= Text section =
/---

Deep Learning and Computer Graphics

 Our previous mini review of some selected Siggraph papers from this years Siggraph conference really brought home the message that AI research in deep learning is really driving new developments in computer graphics rendering.


We going to continue that theme in this post by checking out 2 Nvidia podcasts on this topic. Augmenting the generation of computer graphics using deep learning networks.


The first is a talk with Nvidia’s David Luebke, who is vice president of graphics research at Nvidia.  David talks about a lot of fascinating state of the art topics, including how deep learning is speeding up the real time render pipeline for generating computer graphics, the use of GAns (generative adversarial networks) to directly synthesize graphical imagery, and augmented reality displays, including using deep learning to help build holographic displays for AR.

You can access the podcast here.


The second is a talk with Nvidia’s Arron Lefohn.  Arron continues the discussion on how deep learning is revolutionizing computer graphics.  More info on GANs here, as well as other aspects of the computer graphics pipeline that can be enhanced or rethought using deep learning..

You can access the podcast here.


After listening to the 2 talks, I hope you can feel some of the excitement about new developments in this field.  It’s kind of astonishing how much and how quickly things are changing.

\---

= Data extract =
/---

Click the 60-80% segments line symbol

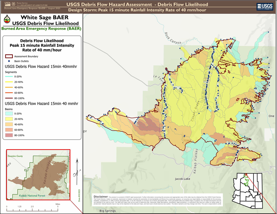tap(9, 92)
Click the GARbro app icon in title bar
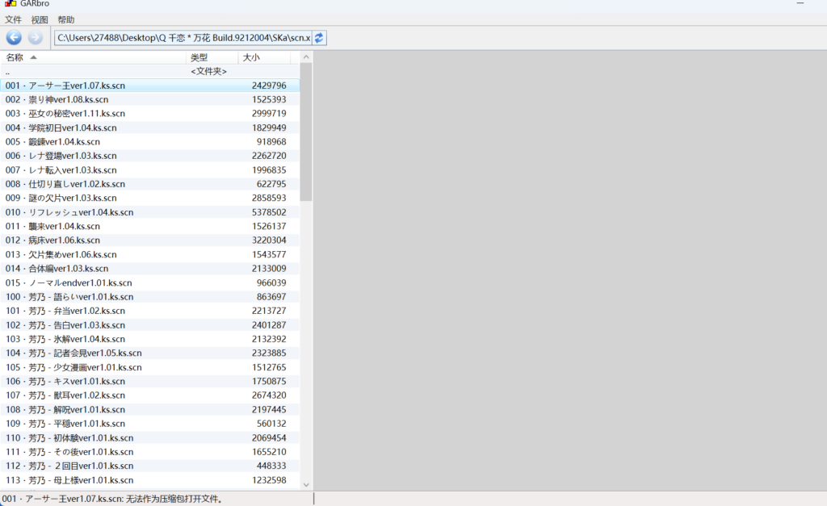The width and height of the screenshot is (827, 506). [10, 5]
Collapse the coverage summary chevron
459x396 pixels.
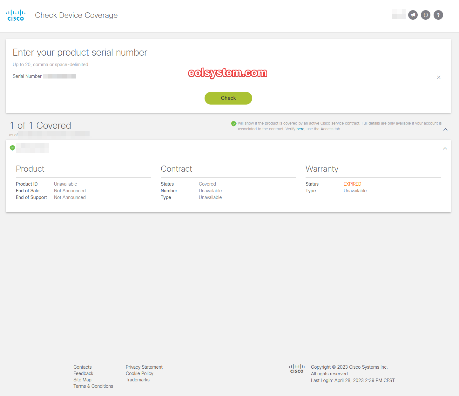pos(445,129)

\---

= Problems to work on =
A: According to the post on deep learning and computer graphics, what position does David Luebke hold at Nvidia?
B: Retype the passage of the deep learning and computer graphics post between "Deep Learning and" and "computer graphics rendering.", inclusive.
Rely solely on the post about deep learning and computer graphics.

= Full solutions =
A: He is vice president of graphics research at Nvidia.

B:
Deep Learning and Computer Graphics

 Our previous mini review of some selected Siggraph papers from this years Siggraph conference really brought home the message that AI research in deep learning is really driving new developments in computer graphics rendering.